"I might have taken you home," she said then. "We could have had tea in my den. No doubt Countess Zattiany was returning with mother, who, it seems, has always adored her——"
"This is ever so much nicer, for we are far less likely to be interrupted. I haven't had a real talk with you for months."
And he gave her a look of boyish pleasure, wholly insincere, but so well done that she flushed slightly.
"Is that my fault? There was a time when you came almost every day. And then you never came in the same way again." It evidently cost her something to say this, for her flush deepened, but she managed a glance of dignified archness.
"Oh, remember I had a villainous attack of the flu, and after that there were arrears of work to make up. Moreover, the dramatic critic came down with an even longer attack and they piled his work on me. I don't know what it is to 'drop in' these days."
"Well—are you always to be driven to death? I read your column religiously and it runs so smoothly and spontaneously that it doesn't seem possible it can take you more than an hour to write it."
"An hour! Little you know. And subjects don't drop out of the clouds, dear Anne. I have to go through all the newspapers, read an endless number of books—not all fiction by a long sight—glance through the magazines, reviews, weekly publications and foreign newspapers, read my rivals' columns, go about among the Sophisticates, attend first-nights, prize-fights, and even see the best of the movies. I assure you it's a dog's life."

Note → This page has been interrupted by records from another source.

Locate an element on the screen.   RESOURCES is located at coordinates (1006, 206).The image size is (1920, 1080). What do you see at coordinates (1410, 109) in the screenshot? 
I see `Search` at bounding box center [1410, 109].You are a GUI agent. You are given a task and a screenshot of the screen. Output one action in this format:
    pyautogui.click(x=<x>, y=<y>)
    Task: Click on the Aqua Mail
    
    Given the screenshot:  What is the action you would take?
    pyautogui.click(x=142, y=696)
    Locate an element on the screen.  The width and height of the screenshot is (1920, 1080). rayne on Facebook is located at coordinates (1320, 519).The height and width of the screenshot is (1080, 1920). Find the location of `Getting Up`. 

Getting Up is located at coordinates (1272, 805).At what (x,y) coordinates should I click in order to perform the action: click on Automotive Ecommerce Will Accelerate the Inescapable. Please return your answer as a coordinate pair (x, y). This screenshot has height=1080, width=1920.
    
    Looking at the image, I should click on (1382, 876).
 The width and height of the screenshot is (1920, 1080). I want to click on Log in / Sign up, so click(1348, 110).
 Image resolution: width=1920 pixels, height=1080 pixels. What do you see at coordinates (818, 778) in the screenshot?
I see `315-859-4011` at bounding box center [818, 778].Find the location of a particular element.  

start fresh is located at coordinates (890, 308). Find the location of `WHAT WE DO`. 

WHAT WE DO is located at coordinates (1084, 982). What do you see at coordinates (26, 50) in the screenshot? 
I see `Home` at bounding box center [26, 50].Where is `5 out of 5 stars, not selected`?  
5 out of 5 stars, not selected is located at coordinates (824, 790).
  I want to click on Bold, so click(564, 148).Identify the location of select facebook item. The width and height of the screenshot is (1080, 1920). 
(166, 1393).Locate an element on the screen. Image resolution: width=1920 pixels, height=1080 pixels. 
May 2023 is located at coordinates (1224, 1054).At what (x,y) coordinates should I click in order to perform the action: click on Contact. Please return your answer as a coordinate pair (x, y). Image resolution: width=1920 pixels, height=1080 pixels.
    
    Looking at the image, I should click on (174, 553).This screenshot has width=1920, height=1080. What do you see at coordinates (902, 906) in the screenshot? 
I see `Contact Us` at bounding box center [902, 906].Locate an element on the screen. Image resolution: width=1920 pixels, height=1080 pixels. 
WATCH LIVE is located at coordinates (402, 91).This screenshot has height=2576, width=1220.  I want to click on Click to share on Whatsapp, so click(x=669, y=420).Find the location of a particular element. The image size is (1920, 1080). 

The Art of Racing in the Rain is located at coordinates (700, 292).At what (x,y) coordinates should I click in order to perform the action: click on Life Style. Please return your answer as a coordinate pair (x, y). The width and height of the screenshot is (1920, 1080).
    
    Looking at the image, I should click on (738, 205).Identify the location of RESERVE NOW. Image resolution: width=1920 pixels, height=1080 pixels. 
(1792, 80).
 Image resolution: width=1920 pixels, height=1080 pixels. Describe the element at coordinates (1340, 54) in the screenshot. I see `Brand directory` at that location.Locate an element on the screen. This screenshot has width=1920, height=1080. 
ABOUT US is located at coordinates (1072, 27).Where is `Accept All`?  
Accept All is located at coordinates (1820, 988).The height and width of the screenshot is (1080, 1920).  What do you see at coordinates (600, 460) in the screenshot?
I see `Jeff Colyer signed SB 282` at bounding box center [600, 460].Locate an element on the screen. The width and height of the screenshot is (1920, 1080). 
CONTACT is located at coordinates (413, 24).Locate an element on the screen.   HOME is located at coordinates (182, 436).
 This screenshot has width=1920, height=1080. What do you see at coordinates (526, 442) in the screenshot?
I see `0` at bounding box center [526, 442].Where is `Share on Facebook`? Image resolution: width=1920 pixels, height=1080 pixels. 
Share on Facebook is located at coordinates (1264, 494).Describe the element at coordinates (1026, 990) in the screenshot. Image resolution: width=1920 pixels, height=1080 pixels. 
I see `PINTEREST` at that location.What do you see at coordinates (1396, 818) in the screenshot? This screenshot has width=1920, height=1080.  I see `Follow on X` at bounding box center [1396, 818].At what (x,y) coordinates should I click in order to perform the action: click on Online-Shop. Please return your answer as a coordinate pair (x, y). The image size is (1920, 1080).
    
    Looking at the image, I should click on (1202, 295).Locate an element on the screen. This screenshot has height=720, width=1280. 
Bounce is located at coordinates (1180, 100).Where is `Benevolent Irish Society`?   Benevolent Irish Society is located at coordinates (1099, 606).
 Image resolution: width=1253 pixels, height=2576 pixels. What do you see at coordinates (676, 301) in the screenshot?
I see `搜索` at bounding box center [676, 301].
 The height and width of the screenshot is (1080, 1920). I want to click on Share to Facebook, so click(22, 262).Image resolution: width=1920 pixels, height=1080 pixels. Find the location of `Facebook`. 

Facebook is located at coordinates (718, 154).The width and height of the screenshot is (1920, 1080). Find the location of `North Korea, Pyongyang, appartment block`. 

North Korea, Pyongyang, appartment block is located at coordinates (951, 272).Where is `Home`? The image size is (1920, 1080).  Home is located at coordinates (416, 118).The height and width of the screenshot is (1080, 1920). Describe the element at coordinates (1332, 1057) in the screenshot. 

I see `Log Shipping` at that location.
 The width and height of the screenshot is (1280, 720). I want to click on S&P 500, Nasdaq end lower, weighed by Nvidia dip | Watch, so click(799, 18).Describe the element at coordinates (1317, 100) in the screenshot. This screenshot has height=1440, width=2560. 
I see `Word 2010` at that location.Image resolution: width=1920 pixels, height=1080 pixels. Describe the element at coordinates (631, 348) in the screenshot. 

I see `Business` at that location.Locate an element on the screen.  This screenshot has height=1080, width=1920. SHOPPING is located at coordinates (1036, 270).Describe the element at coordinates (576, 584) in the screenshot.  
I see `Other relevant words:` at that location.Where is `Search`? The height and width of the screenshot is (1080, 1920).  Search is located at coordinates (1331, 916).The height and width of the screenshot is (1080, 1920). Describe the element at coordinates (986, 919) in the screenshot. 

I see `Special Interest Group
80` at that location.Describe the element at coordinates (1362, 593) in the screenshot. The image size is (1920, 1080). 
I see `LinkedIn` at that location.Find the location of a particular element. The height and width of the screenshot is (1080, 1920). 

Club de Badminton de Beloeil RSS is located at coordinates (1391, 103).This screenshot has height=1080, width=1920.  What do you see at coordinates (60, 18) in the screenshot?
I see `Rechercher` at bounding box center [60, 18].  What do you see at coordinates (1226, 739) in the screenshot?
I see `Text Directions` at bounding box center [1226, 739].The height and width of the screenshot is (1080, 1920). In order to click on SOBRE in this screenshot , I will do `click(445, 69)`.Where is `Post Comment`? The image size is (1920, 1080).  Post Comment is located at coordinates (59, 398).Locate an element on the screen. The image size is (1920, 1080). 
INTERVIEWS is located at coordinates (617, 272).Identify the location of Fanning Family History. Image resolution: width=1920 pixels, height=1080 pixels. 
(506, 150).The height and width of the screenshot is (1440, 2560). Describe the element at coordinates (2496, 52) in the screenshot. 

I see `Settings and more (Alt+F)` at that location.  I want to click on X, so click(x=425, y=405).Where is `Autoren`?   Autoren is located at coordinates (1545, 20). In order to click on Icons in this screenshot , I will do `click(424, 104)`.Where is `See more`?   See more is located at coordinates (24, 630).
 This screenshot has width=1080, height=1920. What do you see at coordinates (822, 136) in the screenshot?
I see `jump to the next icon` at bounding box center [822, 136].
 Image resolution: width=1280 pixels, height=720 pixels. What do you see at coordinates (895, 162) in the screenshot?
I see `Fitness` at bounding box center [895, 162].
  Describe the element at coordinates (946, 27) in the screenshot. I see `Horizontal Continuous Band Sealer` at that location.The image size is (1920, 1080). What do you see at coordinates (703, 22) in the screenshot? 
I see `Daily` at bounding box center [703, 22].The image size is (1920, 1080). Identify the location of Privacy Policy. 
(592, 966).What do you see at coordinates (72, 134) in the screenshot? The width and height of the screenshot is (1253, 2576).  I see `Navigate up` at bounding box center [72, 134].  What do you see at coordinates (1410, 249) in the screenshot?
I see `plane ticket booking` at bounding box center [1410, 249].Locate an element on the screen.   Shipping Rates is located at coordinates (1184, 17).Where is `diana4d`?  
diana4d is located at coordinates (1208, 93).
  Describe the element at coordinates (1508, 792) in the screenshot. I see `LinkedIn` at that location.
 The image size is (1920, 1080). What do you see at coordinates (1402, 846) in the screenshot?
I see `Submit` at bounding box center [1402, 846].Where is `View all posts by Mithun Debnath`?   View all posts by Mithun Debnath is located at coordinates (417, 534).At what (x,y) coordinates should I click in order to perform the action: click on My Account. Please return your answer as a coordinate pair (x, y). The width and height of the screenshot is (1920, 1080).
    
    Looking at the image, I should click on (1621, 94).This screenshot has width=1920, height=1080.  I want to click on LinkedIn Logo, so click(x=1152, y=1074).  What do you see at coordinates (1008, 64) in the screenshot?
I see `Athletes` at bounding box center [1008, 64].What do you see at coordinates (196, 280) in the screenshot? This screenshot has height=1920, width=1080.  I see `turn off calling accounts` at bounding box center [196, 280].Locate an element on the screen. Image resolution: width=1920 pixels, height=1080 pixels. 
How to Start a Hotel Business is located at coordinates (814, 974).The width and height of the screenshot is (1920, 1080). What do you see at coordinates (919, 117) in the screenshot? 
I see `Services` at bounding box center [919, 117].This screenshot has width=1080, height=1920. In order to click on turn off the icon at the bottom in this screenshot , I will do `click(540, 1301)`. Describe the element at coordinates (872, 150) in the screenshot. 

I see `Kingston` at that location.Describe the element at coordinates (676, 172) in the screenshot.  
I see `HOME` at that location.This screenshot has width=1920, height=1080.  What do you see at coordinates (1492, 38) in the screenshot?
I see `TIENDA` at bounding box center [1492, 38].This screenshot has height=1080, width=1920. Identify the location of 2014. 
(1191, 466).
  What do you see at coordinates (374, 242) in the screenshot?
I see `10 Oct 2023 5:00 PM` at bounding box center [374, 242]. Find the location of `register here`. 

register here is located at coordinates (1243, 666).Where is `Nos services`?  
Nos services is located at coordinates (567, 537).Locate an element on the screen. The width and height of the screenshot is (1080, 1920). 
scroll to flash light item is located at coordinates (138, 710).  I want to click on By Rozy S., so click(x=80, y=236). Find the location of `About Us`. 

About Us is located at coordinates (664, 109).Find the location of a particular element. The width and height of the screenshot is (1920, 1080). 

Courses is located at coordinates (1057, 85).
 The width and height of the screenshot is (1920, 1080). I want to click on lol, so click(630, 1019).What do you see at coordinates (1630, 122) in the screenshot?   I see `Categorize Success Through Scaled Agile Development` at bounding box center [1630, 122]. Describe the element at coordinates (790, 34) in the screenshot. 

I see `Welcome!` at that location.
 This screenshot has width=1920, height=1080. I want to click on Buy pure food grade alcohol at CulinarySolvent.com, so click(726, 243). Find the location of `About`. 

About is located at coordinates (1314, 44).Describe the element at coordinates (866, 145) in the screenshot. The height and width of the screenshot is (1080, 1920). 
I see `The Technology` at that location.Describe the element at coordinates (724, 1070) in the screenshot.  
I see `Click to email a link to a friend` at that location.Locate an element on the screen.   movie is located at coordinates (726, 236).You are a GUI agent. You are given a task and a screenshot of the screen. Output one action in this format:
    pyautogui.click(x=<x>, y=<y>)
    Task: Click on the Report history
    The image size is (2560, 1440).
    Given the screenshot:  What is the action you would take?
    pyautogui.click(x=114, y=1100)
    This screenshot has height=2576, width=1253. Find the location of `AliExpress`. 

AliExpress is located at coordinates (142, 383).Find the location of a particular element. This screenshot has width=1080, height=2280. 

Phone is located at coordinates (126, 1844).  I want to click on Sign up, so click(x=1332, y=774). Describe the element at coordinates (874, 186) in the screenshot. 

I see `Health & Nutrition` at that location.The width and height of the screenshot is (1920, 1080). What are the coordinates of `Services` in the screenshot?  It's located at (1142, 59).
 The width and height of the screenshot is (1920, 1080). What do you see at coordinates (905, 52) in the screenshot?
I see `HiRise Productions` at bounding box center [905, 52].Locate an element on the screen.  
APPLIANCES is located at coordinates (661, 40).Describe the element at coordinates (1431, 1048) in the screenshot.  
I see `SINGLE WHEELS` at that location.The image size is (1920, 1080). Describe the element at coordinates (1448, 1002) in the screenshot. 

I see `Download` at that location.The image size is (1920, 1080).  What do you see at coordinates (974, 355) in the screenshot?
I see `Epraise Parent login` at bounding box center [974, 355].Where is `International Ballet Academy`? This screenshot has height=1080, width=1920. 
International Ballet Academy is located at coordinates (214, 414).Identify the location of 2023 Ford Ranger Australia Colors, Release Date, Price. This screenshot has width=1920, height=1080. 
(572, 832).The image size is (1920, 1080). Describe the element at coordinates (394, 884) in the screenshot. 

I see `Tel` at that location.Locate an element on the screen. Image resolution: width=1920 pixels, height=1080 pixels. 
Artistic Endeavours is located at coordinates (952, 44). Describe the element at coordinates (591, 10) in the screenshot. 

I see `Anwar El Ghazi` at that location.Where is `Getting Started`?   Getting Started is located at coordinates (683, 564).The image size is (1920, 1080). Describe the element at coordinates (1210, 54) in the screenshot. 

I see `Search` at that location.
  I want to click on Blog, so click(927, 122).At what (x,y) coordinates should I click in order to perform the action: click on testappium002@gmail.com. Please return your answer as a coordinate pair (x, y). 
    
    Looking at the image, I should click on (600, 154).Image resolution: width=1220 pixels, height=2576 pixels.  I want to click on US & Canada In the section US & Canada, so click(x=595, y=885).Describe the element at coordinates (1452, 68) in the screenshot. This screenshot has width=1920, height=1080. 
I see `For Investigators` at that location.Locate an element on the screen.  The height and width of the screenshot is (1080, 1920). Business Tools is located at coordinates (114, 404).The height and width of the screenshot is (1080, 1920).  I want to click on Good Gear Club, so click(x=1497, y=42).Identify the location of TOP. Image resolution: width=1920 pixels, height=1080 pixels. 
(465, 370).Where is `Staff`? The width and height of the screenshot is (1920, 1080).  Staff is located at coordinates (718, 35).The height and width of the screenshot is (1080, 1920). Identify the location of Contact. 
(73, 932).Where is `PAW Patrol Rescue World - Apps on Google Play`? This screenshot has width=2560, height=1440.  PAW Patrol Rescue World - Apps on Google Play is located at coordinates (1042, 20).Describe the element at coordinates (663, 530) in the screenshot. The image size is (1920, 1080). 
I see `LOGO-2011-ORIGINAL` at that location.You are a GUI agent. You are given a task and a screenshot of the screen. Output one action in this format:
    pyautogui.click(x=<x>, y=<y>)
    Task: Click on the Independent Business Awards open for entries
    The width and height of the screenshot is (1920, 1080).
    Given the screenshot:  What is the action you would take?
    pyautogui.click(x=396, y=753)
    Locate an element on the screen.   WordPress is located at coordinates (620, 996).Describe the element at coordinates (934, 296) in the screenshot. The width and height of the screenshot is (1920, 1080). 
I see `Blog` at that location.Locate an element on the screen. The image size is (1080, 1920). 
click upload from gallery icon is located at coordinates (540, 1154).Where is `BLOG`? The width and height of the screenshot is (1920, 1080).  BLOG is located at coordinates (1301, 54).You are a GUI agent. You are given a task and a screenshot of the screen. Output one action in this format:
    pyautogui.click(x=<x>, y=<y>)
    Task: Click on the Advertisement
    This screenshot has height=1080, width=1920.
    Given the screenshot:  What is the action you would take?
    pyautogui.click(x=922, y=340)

"It sounds tremendously interesting. Far, far more so than my own. I am so tired of that! I—that is one thing I wanted to talk to you about—I meant to bring it up at my dinner—I wish you would introduce me to some of your Sophisticates. Uncle Din says they are the most interesting people in New York and that he always feels young again when he is at one of their parties. Will you take me to one?"
"Of course I will. The novelty might amuse you——"
"It's not only novelty I want. I want really to know people whose minds are constantly at work, who are doing the things we get the benefit of when we are intelligent enough to appreciate them. I cannot go on in the old way any longer. I paint more or less and read a great deal—still on the lines you laid down. But one cannot paint and read and walk and motor and dance all the time. Even if I had not gone to France I should have become as bored and disgusted as I am now. You know that I have a mind. What has it to feed on? I don't mean, of course, that all the women I know are fools. Some of them no doubt are cleverer than I am. But all the girls of my set—except Marian Lawrence, and we don't get on very well—are married; and some have babies, some have lovers, some are mad about bridge, a few have gone in for politics, which don't interest me, and those that the war made permanently serious devote themselves to charities and reform movements. The war spoilt me for mere charity work—although I give a charity I founded one afternoon a week—and mother does enough for one family anyhow. I see no prospect of marrying—I don't know a young man who wants to talk anything but sport and prohibition—you are an oasis. There you are! The Sophisticates are an inspiration. I am sure they will save my life."